Large language models (LLMs) face escalating zero-day and novel adversarial attacks, yet existing defenses lack real-time adaptability. Method: This paper introduces the first end-to-end automated defense system for LLM security, pioneering the adaptation of mature malware defense paradigms to the LLM domain. It integrates threat-intelligence-driven detection, multi-source data enrichment, MLOps-based real-time monitoring, and automated model hot-updating. Contribution/Results: The system achieves minute-scale attack response and seamless, production-grade defense upgrades without service interruption, enabling multi-layered dynamic protection and continuous model optimization. Deployed in real-world production environments, it significantly accelerates detection and response to emerging threats. By unifying operational security practices with LLM-specific adaptation mechanisms, it delivers a scalable, self-adaptive, and engineering-ready solution for LLM security.

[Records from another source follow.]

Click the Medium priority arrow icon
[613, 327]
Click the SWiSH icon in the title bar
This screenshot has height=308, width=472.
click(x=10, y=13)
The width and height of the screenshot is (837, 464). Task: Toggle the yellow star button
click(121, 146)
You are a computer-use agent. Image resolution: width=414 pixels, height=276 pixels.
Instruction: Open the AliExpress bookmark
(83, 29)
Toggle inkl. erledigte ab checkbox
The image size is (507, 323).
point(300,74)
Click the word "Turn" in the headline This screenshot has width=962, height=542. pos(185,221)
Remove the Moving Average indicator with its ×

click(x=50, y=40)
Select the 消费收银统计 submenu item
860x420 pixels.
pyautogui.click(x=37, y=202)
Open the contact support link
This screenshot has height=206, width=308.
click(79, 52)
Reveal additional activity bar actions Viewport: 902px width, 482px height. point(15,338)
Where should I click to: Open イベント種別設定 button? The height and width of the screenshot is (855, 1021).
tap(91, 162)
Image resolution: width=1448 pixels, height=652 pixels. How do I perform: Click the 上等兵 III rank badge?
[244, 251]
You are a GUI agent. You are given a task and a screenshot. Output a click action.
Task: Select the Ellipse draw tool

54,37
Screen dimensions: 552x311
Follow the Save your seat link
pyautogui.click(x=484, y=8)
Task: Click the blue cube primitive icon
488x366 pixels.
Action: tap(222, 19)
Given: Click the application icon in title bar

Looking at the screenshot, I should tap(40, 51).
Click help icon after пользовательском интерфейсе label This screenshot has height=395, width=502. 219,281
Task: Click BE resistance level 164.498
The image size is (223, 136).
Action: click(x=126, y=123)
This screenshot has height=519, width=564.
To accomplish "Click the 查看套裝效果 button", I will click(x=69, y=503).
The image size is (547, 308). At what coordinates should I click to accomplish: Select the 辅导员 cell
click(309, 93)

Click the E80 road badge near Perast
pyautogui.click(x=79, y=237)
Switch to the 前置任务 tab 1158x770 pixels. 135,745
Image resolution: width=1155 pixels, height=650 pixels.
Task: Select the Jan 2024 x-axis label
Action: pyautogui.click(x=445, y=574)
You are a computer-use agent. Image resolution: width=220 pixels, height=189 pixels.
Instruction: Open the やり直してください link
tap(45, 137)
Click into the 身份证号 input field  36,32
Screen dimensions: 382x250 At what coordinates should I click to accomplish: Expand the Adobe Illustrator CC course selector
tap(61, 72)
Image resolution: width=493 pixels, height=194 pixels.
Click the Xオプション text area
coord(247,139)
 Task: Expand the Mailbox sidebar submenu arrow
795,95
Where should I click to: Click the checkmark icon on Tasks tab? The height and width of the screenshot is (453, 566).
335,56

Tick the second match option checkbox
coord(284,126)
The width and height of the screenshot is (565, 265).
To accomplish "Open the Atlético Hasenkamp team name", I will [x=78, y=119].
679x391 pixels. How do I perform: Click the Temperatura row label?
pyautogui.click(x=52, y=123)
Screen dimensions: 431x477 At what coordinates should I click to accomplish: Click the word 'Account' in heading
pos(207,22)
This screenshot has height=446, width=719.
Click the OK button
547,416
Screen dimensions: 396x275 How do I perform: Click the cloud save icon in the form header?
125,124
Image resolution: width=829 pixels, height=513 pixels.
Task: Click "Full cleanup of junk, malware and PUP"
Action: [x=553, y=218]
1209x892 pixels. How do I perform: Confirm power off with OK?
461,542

The widespread adoption of Large Language Models (LLMs) has revolutionized AI deployment, enabling autonomous and semi-autonomous applications across industries through intuitive language interfaces and continuous improvements in model development. However, the attendant increase in autonomy and expansion of access permissions among AI applications also make these systems compelling targets for malicious attacks. Their inherent susceptibility to security flaws necessitates robust defenses, yet no known approaches can prevent zero-day or novel attacks against LLMs. This places AI protection systems in a category similar to established malware protection systems: rather than providing guaranteed immunity, they minimize risk through enhanced observability, multi-layered defense, and rapid threat response, supported by a threat intelligence function designed specifically for AI-related threats. Prior work on LLM protection has largely evaluated individual detection models rather than end-to-end systems designed for continuous, rapid adaptation to a changing threat landscape. We present a production-grade defense system rooted in established malware detection and threat intelligence practices. Our platform integrates three components: a threat intelligence system that turns emerging threats into protections; a data platform that aggregates and enriches information while providing observability, monitoring, and ML operations; and a release platform enabling safe, rapid detection updates without disrupting customer workflows. Together, these components deliver layered protection against evolving LLM threats while generating training data for continuous model improvement and deploying updates without interrupting production.